To increase the chances of finding enough stance expressions in social media, we concentrated on political blogs, for example on the Brexit. The ten stance categories chosen are AGREEMENT/DISAGREEMENT, CERTAINTY, CONTRARIETY, HYPOTHETICALITY, NECESSITY, PREDICTION, TACT/RUDENESS, SOURCE OF KNOWLEDGE, UNCERTAINTY, and VOLITION. From this, we compiled a gold standard stance corpus on which we then carried out further analyses, for instance, which of these stance categories co-occur together and which not. This corpus has been made available publicly. We then attested that our notional approach was successful in identifying stance-taking in discourse.

On the computational side, we developed so-called machine learning classifiers that are specialized on political texts and able to identify the above-mentioned categories in social media texts. We applied a machine learning technique called active learning for the automatic selection of useful training samples and for subsequent interactive querying of a person to manually provide the right classification. Here, we showed the usefulness of a number of methods, which optimize for resource-efficiency when collecting training data, implemented them, and made them freely available.
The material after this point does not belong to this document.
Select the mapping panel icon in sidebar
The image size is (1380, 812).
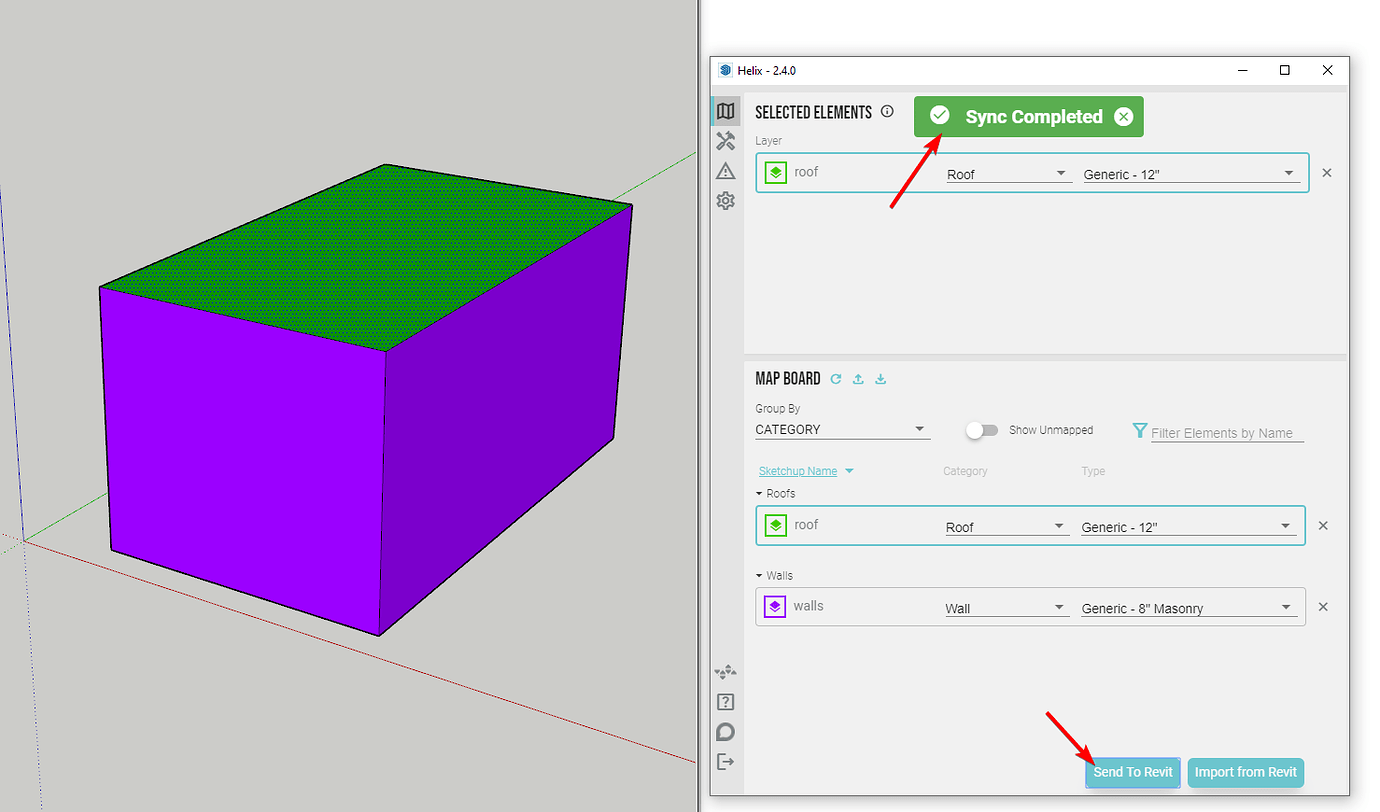[x=725, y=111]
Interactive visualization helps to bring all these concepts together and provides the users with a tool to effectively access the textual online data, to apply and interpret the classifiers and their results, but also to make the process of building the training data for the classifiers more efficient and analyzable. Thus, we developed a number of novel, web-based visualization approaches for investigating lexical features for stance phenomena in social media and for supporting text data annotation and classifier training by using active learning stance classification. Finally, we implemented visualization tools for specific application areas, such as digital humanities, that built on our project results.